Mejora de la alineación y la flexibilidad
El pilates no solo fortalece, sino que también mejora la flexibilidad. Una musculatura rígida puede limitar el movimiento y favorecer posturas incorrectas. Por ejemplo, unos isquiotibiales tensos pueden afectar la posición de la pelvis y, en consecuencia, la curvatura de la columna.
Mediante estiramientos suaves y controlados, el pilates ayuda a equilibrar el cuerpo. Esto permite una mejor alineación de las distintas estructuras y reduce tensiones innecesarias. El resultado es una postura más natural y menos forzada.
Prevención y alivio del dolor
La mala postura suele estar detrás de muchas molestias físicas, especialmente en la espalda y el cuello. El pilates, al trabajar de forma global, no solo corrige la postura, sino que también contribuye a prevenir y aliviar estos dolores.
Al fortalecer los músculos que sostienen la columna y mejorar la movilidad, se reduce la presión sobre las articulaciones y los discos intervertebrales. Esto puede traducirse en una disminución del dolor y en una mayor sensación de bienestar general.
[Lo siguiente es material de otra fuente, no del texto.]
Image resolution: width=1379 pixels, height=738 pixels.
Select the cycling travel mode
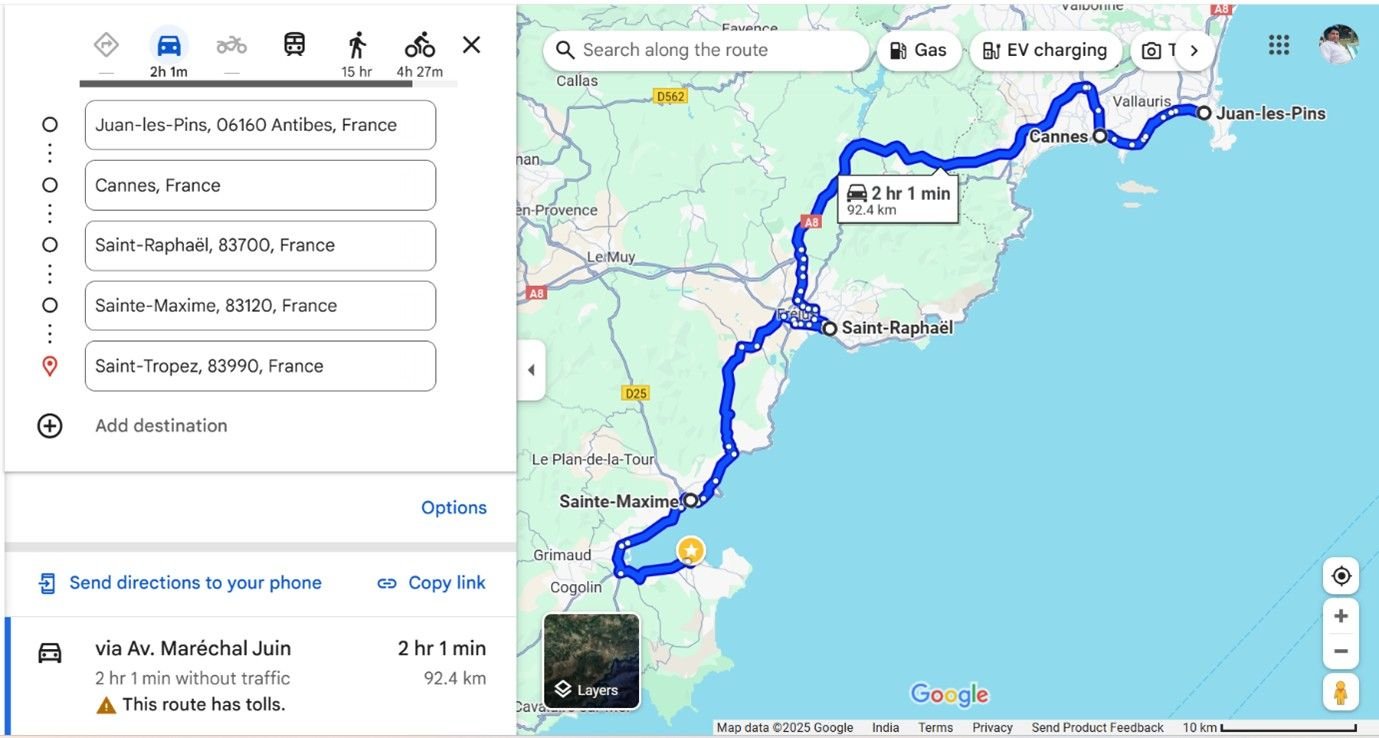[x=420, y=45]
Beneficios a largo plazo del pilates
Uno de los aspectos más interesantes del pilates es que sus beneficios se mantienen a largo plazo. A diferencia de otras actividades más intensas pero puntuales, el pilates promueve cambios progresivos que se integran en la vida diaria.
Con la práctica, la postura mejora de forma casi automática. El cuerpo aprende a colocarse mejor, a moverse con mayor eficiencia y a evitar posiciones que generan tensión. Además, al tratarse de una disciplina adaptable, puede practicarse a cualquier edad y nivel físico.
Un hábito que transforma la postura
Incorporar el pilates en la rutina semanal genera cambios progresivos en la forma en que nos movemos y nos sentimos. La importancia no está puesta simplemente en hacer ejercicio, sino en aprender a habitar el propio cuerpo de manera más consciente.
En un mundo donde la mala postura es cada vez más frecuente, apostar por prácticas que fomenten la salud corporal es una decisión inteligente.